REQUIREMENTS:
[1] According to the Peter Saul review, until what date does the show at Mary Boone Gallery run?
[2] Pick up the Peter Saul review after its final sentence and keep it going.

DOCUMENT SECTION:

#####

Just as the music of Eliot’s poetry raises his monosyllabic trail around a scattering of offal into an intoxicating tattoo, Saul’s frenzies of hyperglycemic greens, mint blues and dermal reds couple the abject excesses of his imagery with celestial radiance. The tension between these two poles is at once voluptuary and untenable.
The crux, though, is lurking between the forms, where specificity falls away and passages of pure paint move of their own accord. Where Velázquez laid down calm, majestic surfaces in full confidence of God, man and law, Saul’s glowing pigments throb like nebulae drifting through an indifferent universe. No guidance, no judgment: tragedy and folly come and go without so much as a footfall.
Peter Saul continues at Mary Boone Gallery (541 West 24th Street, Chelsea, Manhattan) until April 28.
I’ve never been able to get into Peter Saul, so thanks for the entryway. The detail images are choice. The first two paintings (on Pop, on Pollock) didn’t bode well (too self-conscious for my liking), but I was won over by the end of the article. I guess it takes 50 years to be able to paint whatever the fuck you want and not worry about leaving the viewer behind.

#####

LISTING:

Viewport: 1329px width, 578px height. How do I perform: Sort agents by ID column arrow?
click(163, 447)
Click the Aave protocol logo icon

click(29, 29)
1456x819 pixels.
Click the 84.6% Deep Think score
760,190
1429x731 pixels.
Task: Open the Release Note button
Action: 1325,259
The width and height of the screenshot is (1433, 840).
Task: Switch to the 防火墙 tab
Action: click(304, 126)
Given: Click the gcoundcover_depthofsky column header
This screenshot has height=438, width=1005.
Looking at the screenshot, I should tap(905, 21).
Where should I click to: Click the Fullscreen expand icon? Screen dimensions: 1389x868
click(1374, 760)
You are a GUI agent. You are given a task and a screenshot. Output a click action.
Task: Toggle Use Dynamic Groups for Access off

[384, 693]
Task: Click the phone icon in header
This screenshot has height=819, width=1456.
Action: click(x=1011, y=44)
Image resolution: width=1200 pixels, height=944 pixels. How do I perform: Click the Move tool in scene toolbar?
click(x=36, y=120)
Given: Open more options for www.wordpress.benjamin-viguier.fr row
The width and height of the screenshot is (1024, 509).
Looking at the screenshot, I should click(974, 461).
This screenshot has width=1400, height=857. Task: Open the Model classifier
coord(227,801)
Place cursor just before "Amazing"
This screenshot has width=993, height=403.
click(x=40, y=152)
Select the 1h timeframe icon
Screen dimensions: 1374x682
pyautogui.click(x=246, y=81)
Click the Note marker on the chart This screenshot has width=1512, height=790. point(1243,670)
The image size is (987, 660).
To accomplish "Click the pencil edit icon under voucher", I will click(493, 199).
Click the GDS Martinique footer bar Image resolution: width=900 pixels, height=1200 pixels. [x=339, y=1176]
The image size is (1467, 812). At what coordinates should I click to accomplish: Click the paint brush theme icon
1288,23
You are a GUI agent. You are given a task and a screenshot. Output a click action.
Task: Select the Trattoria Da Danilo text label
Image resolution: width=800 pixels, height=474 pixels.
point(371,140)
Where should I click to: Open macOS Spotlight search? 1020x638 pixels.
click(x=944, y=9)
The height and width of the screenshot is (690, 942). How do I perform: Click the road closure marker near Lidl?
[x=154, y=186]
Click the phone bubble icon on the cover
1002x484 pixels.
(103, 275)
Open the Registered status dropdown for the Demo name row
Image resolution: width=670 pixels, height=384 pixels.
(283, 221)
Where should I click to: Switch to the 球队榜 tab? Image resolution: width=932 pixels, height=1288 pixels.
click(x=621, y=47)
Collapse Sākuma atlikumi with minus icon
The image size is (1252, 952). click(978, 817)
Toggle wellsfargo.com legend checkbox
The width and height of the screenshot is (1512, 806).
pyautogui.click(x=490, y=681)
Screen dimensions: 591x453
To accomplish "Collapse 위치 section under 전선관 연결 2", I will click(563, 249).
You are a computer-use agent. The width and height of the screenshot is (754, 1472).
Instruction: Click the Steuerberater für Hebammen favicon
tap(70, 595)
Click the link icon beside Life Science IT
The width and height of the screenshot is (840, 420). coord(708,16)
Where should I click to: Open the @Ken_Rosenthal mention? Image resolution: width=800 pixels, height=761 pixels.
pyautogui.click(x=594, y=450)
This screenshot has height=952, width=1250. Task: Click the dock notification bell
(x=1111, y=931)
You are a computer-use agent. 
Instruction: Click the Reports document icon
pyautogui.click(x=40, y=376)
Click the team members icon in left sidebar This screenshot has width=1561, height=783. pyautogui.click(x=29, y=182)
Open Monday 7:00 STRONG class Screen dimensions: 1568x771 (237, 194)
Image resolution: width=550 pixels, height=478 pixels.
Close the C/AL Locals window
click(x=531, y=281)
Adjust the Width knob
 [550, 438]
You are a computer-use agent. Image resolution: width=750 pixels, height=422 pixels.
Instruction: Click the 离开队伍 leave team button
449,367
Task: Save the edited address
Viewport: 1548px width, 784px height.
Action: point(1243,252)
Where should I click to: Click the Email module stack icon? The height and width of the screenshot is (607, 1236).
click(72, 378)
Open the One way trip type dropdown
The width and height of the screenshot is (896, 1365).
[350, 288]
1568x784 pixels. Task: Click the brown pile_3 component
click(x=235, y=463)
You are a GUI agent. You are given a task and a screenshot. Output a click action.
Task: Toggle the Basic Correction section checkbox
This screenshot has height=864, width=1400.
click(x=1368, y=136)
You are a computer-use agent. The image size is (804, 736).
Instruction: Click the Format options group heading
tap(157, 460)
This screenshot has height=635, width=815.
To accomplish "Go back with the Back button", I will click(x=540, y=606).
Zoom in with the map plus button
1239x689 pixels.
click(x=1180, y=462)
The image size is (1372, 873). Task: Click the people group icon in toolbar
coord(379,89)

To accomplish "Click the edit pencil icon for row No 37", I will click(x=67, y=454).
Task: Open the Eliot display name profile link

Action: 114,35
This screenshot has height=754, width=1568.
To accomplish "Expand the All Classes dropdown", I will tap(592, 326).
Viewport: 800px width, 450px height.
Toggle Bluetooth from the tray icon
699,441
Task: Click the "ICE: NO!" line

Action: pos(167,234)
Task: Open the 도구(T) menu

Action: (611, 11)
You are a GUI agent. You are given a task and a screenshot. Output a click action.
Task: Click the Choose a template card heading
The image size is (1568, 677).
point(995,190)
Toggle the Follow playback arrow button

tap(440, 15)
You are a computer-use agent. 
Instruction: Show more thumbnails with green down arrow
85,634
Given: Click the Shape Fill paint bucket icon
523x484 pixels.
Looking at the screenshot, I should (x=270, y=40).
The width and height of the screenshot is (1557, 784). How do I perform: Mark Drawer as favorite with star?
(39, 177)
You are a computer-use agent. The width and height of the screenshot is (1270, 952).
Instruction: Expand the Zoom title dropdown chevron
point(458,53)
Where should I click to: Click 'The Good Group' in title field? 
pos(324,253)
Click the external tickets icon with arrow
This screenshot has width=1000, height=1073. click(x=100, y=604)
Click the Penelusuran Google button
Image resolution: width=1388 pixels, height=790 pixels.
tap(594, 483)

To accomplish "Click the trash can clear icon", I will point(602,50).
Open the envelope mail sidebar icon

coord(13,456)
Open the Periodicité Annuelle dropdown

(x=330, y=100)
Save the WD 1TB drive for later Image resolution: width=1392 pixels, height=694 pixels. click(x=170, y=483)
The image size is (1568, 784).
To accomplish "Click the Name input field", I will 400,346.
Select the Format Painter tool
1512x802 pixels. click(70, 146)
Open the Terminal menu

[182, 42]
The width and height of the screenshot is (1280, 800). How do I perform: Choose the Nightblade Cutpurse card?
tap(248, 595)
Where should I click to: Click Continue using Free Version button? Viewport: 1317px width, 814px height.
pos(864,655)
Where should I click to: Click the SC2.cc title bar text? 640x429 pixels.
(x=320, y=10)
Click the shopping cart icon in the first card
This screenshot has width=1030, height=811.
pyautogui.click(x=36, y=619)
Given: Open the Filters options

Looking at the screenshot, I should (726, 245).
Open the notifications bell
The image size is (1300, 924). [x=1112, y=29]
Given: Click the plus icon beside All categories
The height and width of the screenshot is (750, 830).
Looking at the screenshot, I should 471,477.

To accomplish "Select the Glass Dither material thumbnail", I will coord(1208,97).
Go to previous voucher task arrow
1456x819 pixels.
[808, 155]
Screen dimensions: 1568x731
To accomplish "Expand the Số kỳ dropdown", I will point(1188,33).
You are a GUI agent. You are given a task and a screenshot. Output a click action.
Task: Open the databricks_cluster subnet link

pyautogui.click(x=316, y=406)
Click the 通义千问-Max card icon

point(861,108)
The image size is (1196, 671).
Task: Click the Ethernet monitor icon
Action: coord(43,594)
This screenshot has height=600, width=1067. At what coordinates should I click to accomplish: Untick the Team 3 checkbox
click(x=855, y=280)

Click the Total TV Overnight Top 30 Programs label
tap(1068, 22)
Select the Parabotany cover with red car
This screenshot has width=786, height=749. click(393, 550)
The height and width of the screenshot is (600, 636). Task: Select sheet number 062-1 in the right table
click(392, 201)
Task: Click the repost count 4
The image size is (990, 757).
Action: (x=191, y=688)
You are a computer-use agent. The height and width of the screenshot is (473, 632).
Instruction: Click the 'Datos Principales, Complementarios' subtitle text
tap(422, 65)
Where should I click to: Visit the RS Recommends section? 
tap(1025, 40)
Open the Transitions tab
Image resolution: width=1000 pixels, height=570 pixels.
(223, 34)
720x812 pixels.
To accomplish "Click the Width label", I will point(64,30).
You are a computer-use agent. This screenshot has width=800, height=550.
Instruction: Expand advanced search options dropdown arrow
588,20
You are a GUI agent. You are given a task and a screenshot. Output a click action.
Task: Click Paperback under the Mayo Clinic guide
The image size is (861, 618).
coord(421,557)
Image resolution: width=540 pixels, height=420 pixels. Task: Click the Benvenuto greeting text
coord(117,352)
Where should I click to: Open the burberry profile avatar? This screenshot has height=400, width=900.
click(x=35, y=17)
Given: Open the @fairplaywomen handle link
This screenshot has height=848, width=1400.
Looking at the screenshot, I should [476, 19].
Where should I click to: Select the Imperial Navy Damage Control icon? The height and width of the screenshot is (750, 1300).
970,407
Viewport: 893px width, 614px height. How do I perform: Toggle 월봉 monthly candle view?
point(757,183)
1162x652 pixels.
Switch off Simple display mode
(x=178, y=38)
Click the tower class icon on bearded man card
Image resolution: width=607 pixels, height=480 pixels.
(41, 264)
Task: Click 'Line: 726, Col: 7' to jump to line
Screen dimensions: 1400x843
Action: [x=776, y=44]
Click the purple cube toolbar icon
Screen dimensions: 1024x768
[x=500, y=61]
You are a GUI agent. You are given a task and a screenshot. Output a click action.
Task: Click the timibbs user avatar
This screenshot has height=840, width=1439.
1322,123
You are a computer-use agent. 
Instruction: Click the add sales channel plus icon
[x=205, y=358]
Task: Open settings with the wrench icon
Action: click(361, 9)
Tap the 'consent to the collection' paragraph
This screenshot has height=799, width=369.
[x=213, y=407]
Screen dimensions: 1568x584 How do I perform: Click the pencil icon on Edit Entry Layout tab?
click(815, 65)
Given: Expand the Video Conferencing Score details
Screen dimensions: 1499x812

#####

THE RESULTS:
[1] April 28

[2]
Thanks — I’m glad the article prompted a second look at Saul.
Your comment about leaving the viewer behind reminded me of something Charles Seide (1915-1980), a materials-based abstract painter, once said to me — which was how he couldn’t understand why artists feel they need to justify what they’re doing, since art is the only human endeavor in which we are totally free.
It’s a great sentiment (Seide’s), but — unless you’re beyond the need for validation, or, unless you’ve earned it, like Saul appears to have — total freedom from justification is not really an option.
The 50 years has made his paintings even more gorgeous than before. How can he leave the viewer behind?? He is in our face like no one. And he isnt making obscure side comments where you have to be in the know to get it.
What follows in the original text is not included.